There have been no studies to date investigating the neuropathology of Prodromal DLB. Studies investigating the neuropathology of late-life depression have shown a mixture of Alzheimer's (Amyloid plaques), Lewy bodies and vascular pathology [31,32,33], although none of these studies describe patients who had developed DLB. Work characterising the neuropathology of patients with psychiatric-onset DLB to determine the potential influence of mixed comorbidities (e.g. synucleinopathy, amyloid, tau) could provide a greater understanding of the underpinning neurobiological processes.

Despite the limitations, the results above provide some practical starting points that may be useful for clinicians to increase their awareness of this condition and assist recruitment and design of future studies. Firstly, the onset of new psychiatric symptoms in patients (especially females), over the age of 50 years should trigger the routine investigation for other core and supportive clinical features that might otherwise not be considered, such as parkinsonism, RBD, hyposmia, orthostatic hypotension, and constipation [34, 35]. Secondly, relevance should be given to such patients who experience multiple or recurrent bouts of psychiatric symptoms and/or delirium-like episodes. Thirdly, the transition from presenting with affective to psychotic features appears to be of particular importance in the risk of developing DLB and should raise the suspicion in treating clinicians for underlying neurodegeneration. In addition, the presence of any of the above features should trigger caution in physicians with respect to the prescribing of typical antipsychotics that may increase morbidity. Finally, we are entering a new era where we may be able to consider more sensitive biomarkers of disease from techniques such as α-synuclein seed amplification [36, 37], which may become more routine than established tests such as PSG, MIBG or FP-CIT(DaTscan).

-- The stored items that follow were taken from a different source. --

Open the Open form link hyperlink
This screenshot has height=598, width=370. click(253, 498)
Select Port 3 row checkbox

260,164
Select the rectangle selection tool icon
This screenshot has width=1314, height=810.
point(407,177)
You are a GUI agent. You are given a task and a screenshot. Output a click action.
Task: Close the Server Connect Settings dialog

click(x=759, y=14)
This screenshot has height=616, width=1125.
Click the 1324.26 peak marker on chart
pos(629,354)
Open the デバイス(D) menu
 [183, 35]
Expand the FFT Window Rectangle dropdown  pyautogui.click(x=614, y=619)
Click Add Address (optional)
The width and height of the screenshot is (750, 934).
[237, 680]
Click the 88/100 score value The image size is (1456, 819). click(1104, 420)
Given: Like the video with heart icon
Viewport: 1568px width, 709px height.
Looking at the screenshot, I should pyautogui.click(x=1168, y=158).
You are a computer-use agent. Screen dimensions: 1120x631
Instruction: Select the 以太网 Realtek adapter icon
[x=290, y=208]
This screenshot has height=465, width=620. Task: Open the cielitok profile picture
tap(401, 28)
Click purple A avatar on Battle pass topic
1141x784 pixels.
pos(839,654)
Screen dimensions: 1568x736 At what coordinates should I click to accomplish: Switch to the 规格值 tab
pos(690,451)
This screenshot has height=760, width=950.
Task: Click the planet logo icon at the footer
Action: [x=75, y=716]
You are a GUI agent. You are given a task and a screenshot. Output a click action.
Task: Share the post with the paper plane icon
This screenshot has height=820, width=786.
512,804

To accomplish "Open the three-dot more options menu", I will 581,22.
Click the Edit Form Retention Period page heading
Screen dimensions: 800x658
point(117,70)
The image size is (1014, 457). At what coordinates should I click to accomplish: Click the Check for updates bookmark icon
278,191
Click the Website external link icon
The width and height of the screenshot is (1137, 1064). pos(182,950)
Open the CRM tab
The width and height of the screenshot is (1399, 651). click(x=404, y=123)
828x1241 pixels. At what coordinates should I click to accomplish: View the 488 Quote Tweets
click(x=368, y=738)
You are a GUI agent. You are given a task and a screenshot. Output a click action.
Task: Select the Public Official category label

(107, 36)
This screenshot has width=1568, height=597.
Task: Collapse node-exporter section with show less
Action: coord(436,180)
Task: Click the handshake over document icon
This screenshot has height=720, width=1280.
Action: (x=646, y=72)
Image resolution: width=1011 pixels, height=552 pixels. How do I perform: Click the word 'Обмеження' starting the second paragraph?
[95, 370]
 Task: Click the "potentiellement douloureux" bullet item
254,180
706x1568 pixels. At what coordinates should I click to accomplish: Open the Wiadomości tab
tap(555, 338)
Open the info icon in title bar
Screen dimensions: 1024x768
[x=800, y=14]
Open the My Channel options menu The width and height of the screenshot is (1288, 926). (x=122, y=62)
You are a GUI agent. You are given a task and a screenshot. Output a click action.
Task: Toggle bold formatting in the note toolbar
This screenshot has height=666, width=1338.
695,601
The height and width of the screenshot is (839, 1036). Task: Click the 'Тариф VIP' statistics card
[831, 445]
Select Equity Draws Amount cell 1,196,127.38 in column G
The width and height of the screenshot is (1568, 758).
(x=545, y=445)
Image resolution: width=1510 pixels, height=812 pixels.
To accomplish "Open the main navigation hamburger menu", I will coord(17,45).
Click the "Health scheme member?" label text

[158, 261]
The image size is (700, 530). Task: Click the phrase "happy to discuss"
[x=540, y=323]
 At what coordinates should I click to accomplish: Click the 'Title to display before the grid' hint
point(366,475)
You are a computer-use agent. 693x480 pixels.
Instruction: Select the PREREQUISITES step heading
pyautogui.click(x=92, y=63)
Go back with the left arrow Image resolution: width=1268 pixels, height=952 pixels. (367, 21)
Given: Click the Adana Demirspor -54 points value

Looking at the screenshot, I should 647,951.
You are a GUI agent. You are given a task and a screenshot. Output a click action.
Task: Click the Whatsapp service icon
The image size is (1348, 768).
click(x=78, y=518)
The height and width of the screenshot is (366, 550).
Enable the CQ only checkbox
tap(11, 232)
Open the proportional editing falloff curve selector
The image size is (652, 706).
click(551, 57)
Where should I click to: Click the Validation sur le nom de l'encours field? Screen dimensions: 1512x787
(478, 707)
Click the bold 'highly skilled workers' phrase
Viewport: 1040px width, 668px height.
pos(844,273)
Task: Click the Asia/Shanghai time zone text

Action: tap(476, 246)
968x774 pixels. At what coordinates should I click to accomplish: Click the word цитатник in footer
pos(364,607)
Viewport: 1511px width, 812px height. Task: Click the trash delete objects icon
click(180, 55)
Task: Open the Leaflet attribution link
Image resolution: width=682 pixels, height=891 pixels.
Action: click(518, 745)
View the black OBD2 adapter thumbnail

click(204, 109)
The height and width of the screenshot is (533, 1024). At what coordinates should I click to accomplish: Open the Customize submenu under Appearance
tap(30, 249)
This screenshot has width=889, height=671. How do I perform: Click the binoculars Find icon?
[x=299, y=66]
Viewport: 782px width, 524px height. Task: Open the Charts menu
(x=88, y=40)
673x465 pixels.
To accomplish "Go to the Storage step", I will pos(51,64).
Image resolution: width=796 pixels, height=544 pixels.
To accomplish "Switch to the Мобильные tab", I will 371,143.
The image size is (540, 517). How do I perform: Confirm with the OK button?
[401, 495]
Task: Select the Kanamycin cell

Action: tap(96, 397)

In summary, much work is still needed to improve our understanding of this entity given the relative paucity small number of cases reported in the literature to date. Advancing this field will take a concerted international effort, and interdisciplinary collaboration between psychiatry, primary care and neurology will also be essential. It is hoped that a greater understanding of prodromal DLB will lead to earlier and more accurate diagnosis with the potential for more meaningful treatment strategies, as well as avoidance of morbidity associated with inappropriate neuroleptic prescription in this cohort.